She flashed another of those scary-as-hell smiles. “Do enjoy your evening, and call me if I can be of the least bit of assistance. I’ll be in touch.”

He saw her out the door, then took the cake balls to the kitchen, giving momentary consideration to burning them as a sacrifice to whatever gods had put that woman on the face of the earth.

Basil was tucked into the square Formica table, his red hair just visible over the top of his newspaper.

“Problem, Princess?” he said, back in full Holy Pompousness mode.

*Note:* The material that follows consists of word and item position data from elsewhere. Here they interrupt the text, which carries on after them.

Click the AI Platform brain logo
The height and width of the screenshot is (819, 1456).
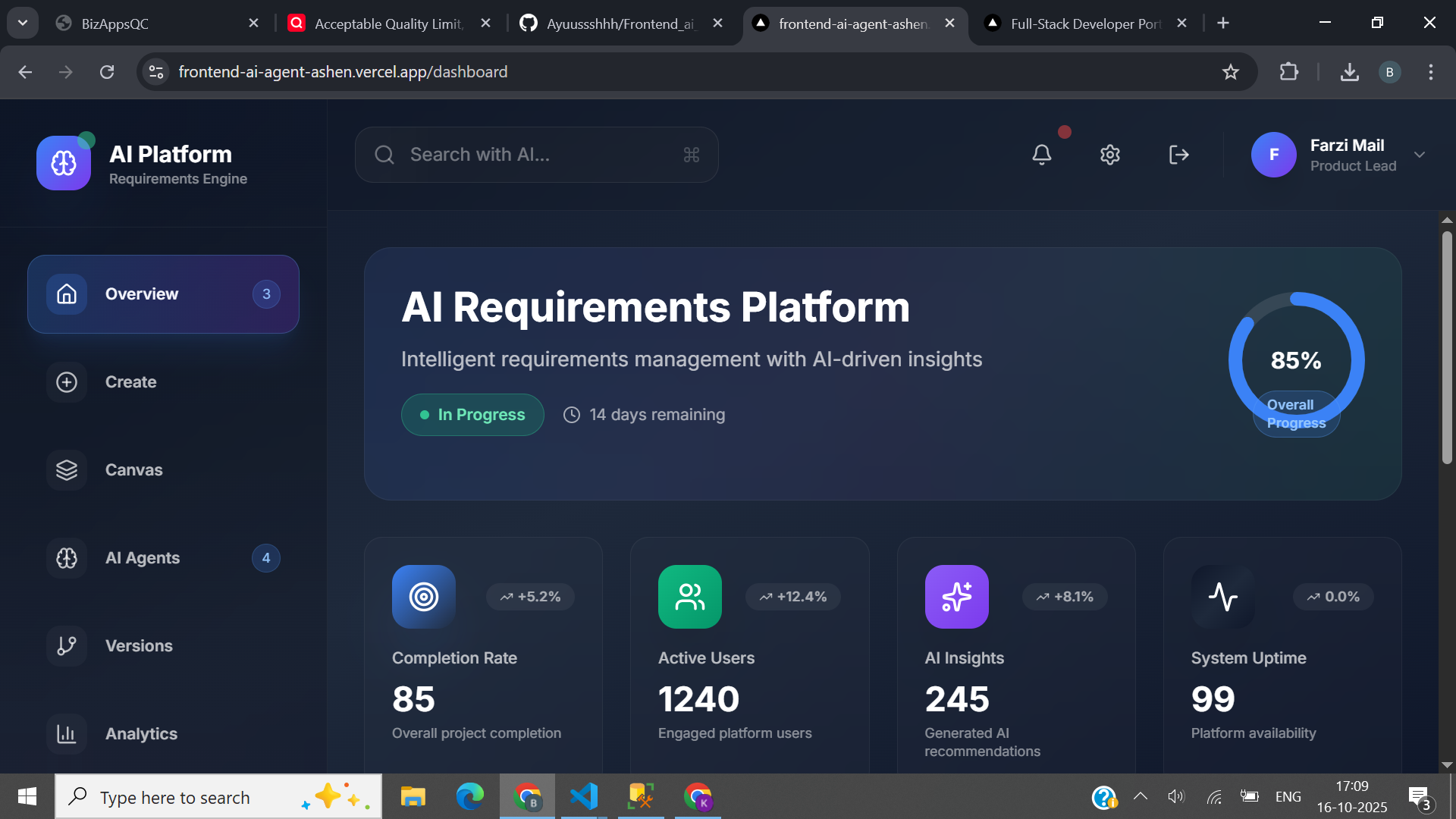[64, 162]
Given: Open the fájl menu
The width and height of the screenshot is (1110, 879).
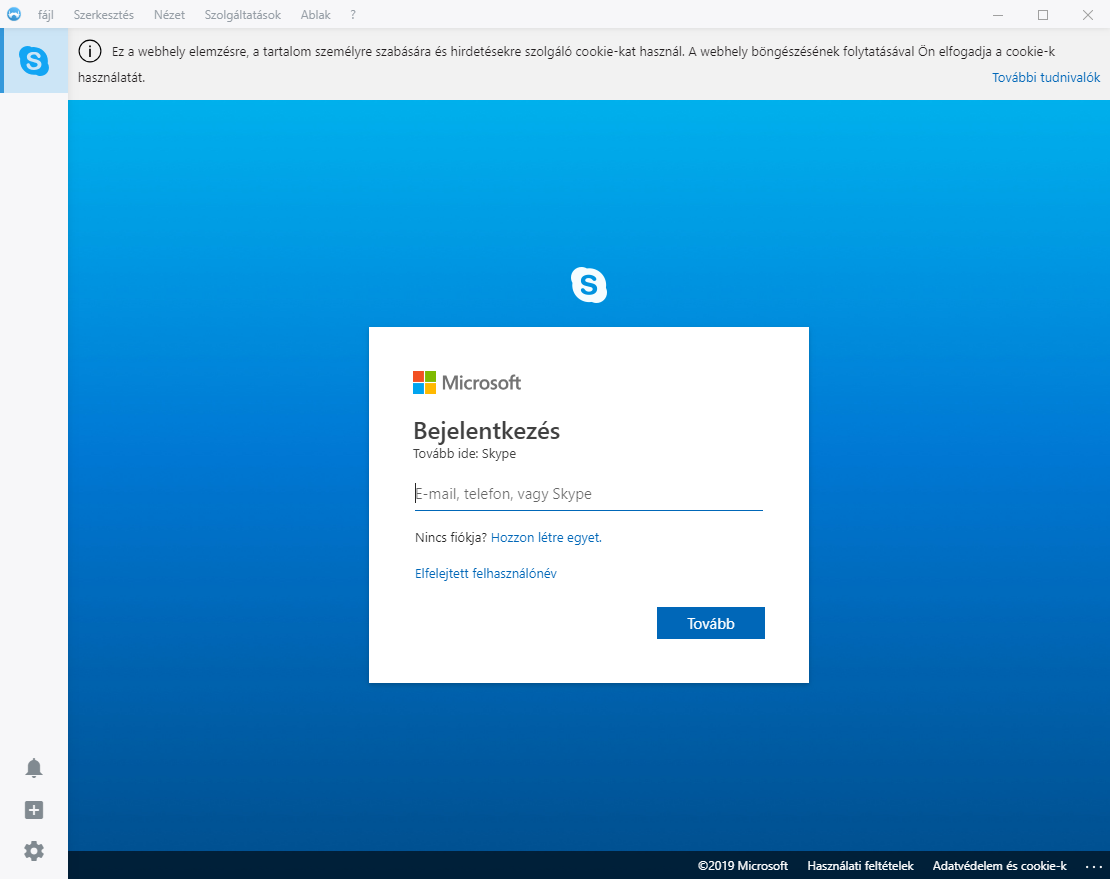Looking at the screenshot, I should [x=46, y=15].
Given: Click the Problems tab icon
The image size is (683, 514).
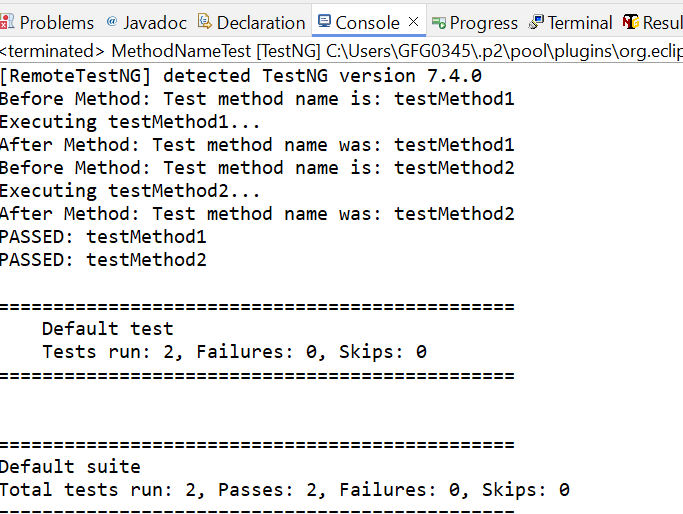Looking at the screenshot, I should tap(7, 22).
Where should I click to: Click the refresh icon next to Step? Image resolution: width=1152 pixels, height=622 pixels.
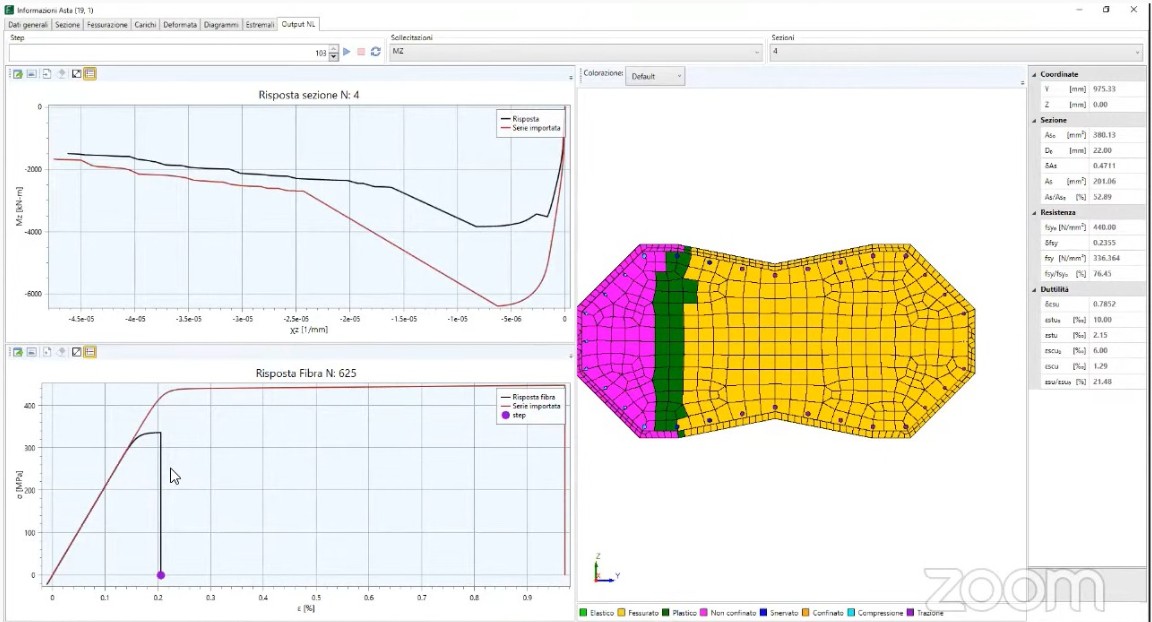pos(375,52)
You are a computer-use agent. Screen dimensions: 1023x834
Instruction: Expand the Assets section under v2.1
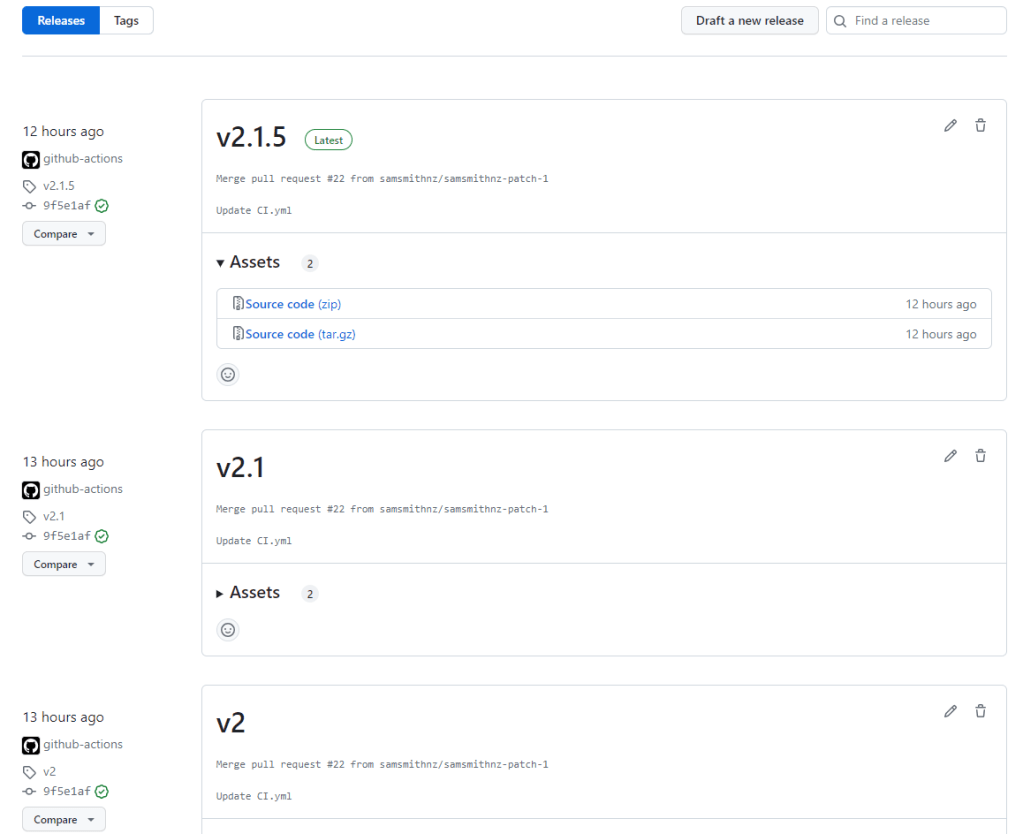point(249,593)
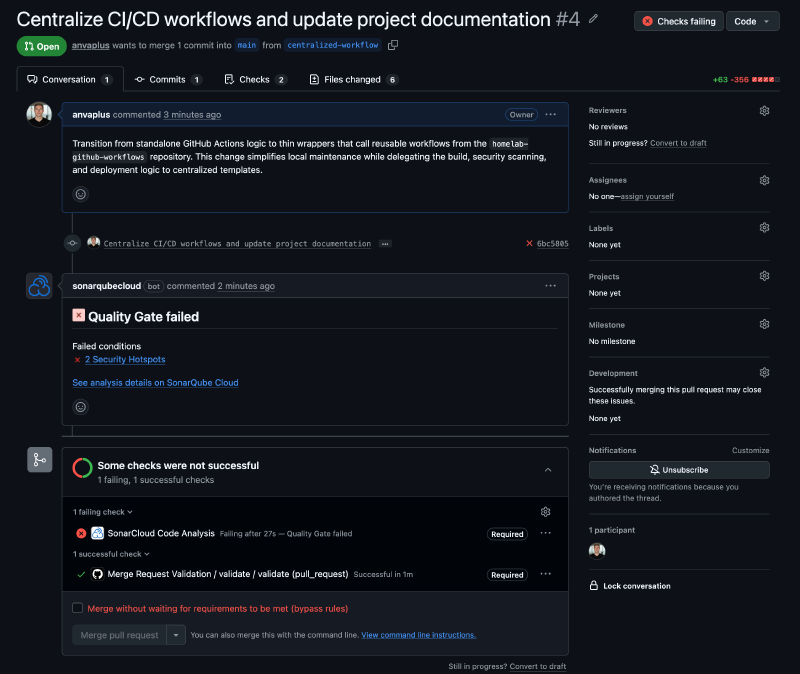Enable merge without waiting for requirements checkbox

tap(78, 608)
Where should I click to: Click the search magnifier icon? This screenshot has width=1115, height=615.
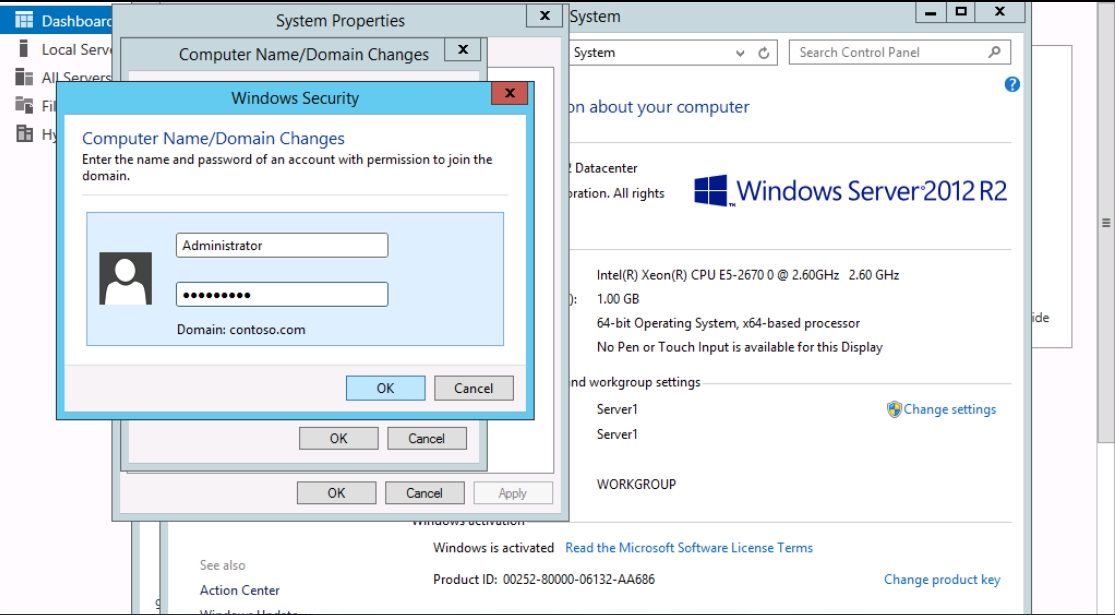pos(994,53)
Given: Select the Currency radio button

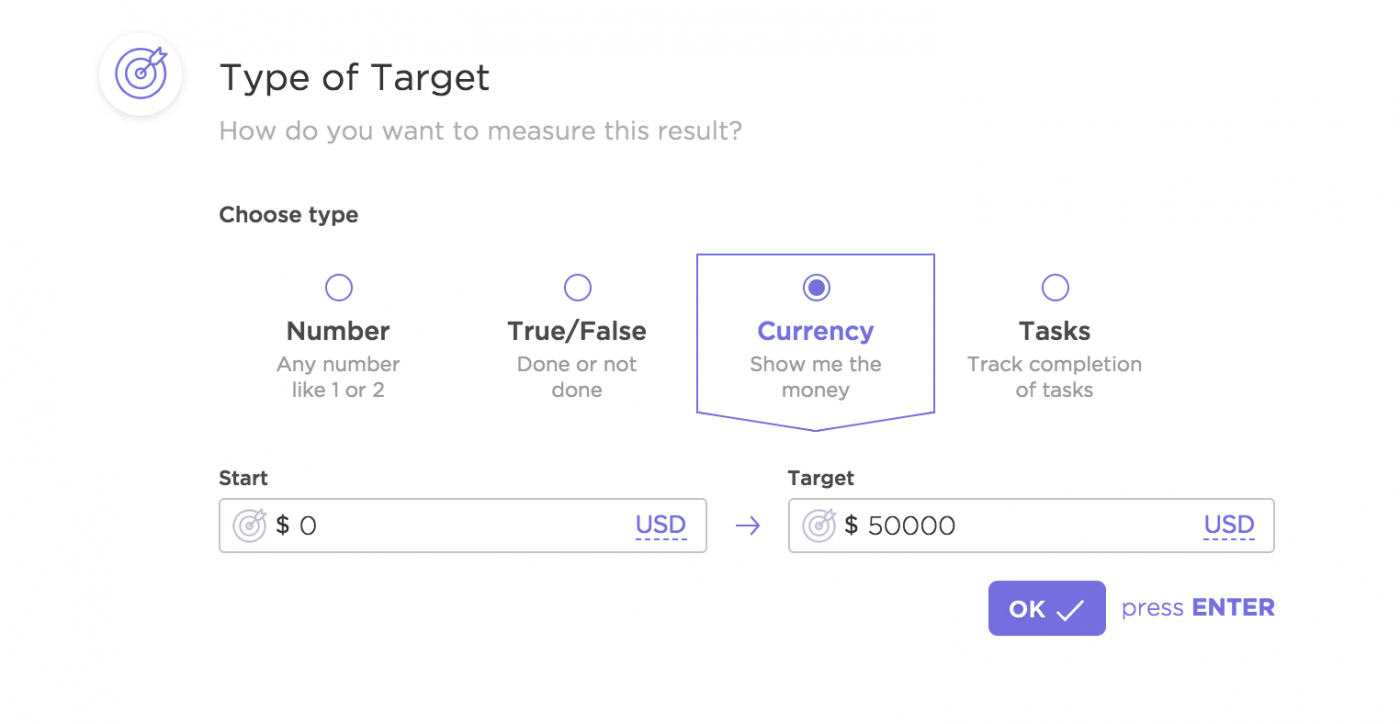Looking at the screenshot, I should tap(816, 288).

When CJ didn’t answer right away, Basil peeked at him over the top of the paper. “Something you need to confess?”

“Nope.”

No chance in hell.

“Make sure it stays that way,” Basil murmured. “Wouldn’t cross that woman without half our fairer siblings
and
God at my back.”

“Pansy-ass.”

“God bless you.”

CJ stifled an eye roll. Living with Basil made him twitchy, but he couldn’t bring himself to take Fiona up on her offer of their spare bedroom either.

He already felt like he knew his in-laws better than he’d known their daughter. “I’m going for a run.”

“Can’t run from your life forever,” Basil said behind his paper.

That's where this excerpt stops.